■ **WORK INSTRUCTION**
Would you please write out every record exactly?

■ **DATASET ENTRIES**
= = = =

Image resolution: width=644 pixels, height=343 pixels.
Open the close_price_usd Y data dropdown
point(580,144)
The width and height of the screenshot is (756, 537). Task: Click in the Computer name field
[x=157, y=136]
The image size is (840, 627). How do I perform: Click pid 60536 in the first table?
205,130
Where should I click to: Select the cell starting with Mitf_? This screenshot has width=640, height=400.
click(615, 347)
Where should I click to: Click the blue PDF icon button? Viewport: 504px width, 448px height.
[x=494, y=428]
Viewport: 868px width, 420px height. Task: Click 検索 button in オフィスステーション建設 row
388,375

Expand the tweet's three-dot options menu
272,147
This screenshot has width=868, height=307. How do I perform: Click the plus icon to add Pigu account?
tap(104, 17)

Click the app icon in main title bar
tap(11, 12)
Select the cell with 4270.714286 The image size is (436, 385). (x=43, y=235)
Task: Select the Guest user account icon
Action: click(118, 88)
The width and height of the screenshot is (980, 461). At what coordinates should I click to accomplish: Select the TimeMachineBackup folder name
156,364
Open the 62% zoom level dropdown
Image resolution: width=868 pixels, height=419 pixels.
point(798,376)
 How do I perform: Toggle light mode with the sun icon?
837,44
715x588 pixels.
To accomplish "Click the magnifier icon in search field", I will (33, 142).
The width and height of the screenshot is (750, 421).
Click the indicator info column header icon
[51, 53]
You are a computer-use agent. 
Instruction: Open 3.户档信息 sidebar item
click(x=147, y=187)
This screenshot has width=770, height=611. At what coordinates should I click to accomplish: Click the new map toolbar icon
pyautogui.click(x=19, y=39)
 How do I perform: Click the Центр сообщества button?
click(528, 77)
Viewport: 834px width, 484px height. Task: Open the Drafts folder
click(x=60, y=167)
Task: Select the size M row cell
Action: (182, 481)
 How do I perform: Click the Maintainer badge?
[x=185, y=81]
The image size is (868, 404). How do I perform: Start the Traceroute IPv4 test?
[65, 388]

= = = =

■ **EXPECTED ANSWER**
Image resolution: width=644 pixels, height=343 pixels.
Open the close_price_usd Y data dropdown
point(580,144)
The width and height of the screenshot is (756, 537). Task: Click in the Computer name field
[x=157, y=136]
The image size is (840, 627). How do I perform: Click pid 60536 in the first table?
205,130
Where should I click to: Select the cell starting with Mitf_? This screenshot has width=640, height=400.
click(615, 347)
Where should I click to: Click the blue PDF icon button? Viewport: 504px width, 448px height.
[x=494, y=428]
Viewport: 868px width, 420px height. Task: Click 検索 button in オフィスステーション建設 row
388,375

Expand the tweet's three-dot options menu
272,147
This screenshot has width=868, height=307. How do I perform: Click the plus icon to add Pigu account?
tap(104, 17)

Click the app icon in main title bar
tap(11, 12)
Select the cell with 4270.714286 The image size is (436, 385). (x=43, y=235)
Task: Select the Guest user account icon
Action: click(118, 88)
The width and height of the screenshot is (980, 461). At what coordinates should I click to accomplish: Select the TimeMachineBackup folder name
156,364
Open the 62% zoom level dropdown
Image resolution: width=868 pixels, height=419 pixels.
point(798,376)
 How do I perform: Toggle light mode with the sun icon?
837,44
715x588 pixels.
To accomplish "Click the magnifier icon in search field", I will (33, 142).
The width and height of the screenshot is (750, 421).
Click the indicator info column header icon
[51, 53]
You are a computer-use agent. 
Instruction: Open 3.户档信息 sidebar item
click(x=147, y=187)
This screenshot has width=770, height=611. At what coordinates should I click to accomplish: Click the new map toolbar icon
pyautogui.click(x=19, y=39)
 How do I perform: Click the Центр сообщества button?
click(528, 77)
Viewport: 834px width, 484px height. Task: Open the Drafts folder
click(x=60, y=167)
Task: Select the size M row cell
Action: (182, 481)
 How do I perform: Click the Maintainer badge?
[x=185, y=81]
The image size is (868, 404). How do I perform: Start the Traceroute IPv4 test?
[65, 388]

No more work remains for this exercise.